Elisha Wiesel wrote and played some valedictory songs

Times are changing at Goldman Sachs' all important engineering (technology) division. New men have been hired from outside of the banking industry to take control of Goldman's 9,000 or so engineers, and they're already shaking things up.

Marco Argenti and Atte Lahtiranta were friends before they began at Goldman. They joined last month from Amazon Web Services (AWS) and Nokia, respectively. Argenti is Goldman's new co-chief information officer (alongside George Lee, a Goldman investment banker who has a long history of working with Silicon Valley) and is known for playing in a grunge band. Lahtiranta is Goldman's new chief technology officer and describes himself as a 'miracle monger.' It's a different era.
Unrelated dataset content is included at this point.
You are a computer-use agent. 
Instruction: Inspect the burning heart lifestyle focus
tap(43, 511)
Argenti is already making himself known. Business Insider says he's asking Goldman's engineers to stop communicating their ideas in the form of PowerPoint presentations and to adopt the sorts of 'narrative memos' used at Amazon instead. Appropriately enough, Argenti has communicated this request in the form of a memo to his large team.

The Argenti art of memo writing is to start with the customer and to consider their problem or opportunity. Begin with their most important benefit, what they want and what their experience will be like. Write as crisply and precisely as possible and use simple and concrete language. Be objective, factual and humble. "Do not be afraid to talk about your failures in addition to your successes," says Argenti. "Ask yourself the hardest questions, and answer them objectively without bias."
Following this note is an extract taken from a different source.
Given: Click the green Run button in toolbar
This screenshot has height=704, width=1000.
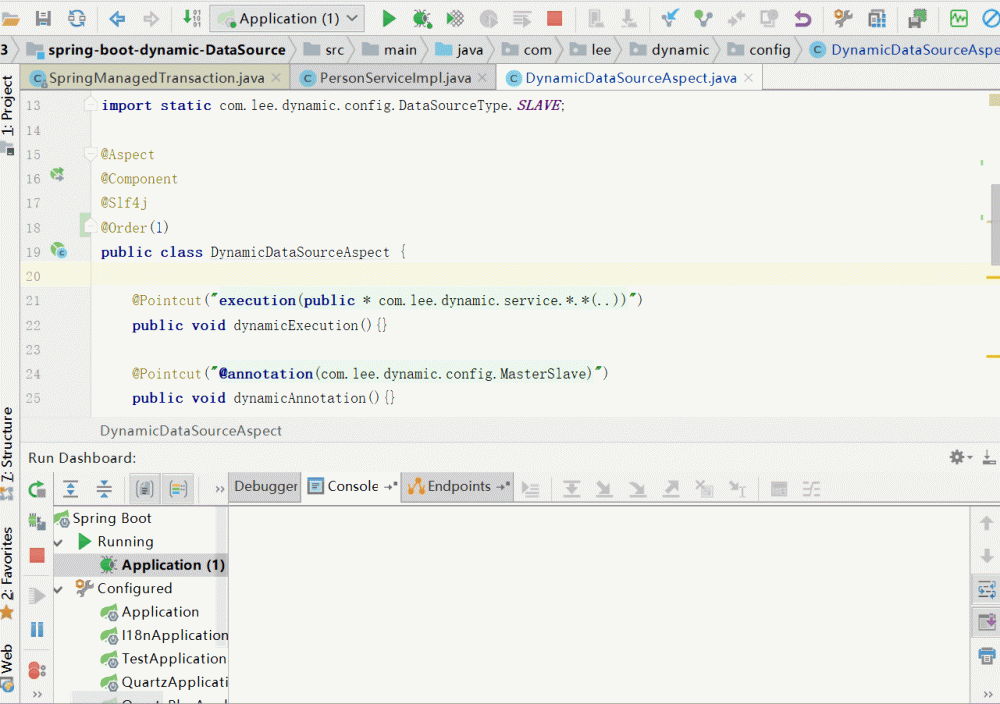Looking at the screenshot, I should tap(389, 18).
Unlike at Amazon, Argenti isn't demanding that all communication must through memos - it's up to Goldman's technologists to ween themselves off PowerPoint presentations, but the memo preference is pretty strong. PowerPoint places too much emphasis on "charisma and presentation flair," says Argenti. Memos mean you need to get down and dirty and think through "all facets of a problem" before telling your story "without being interrupted."  They should be circulated before meetings so that everyone has the facts. More guidelines are coming from Argenti soon.

It's not all about memos, although memos are certainly a big deal. Argenti also wants people to reach him on the chat app Symphony instead of via email. And Lahtiranta has said he wants a new culture in which third-party developers are made to feel like Goldman's "most valued customers" (even though Goldman is surely the customer here) so that they have a more fun time working for the firm and develop better products. 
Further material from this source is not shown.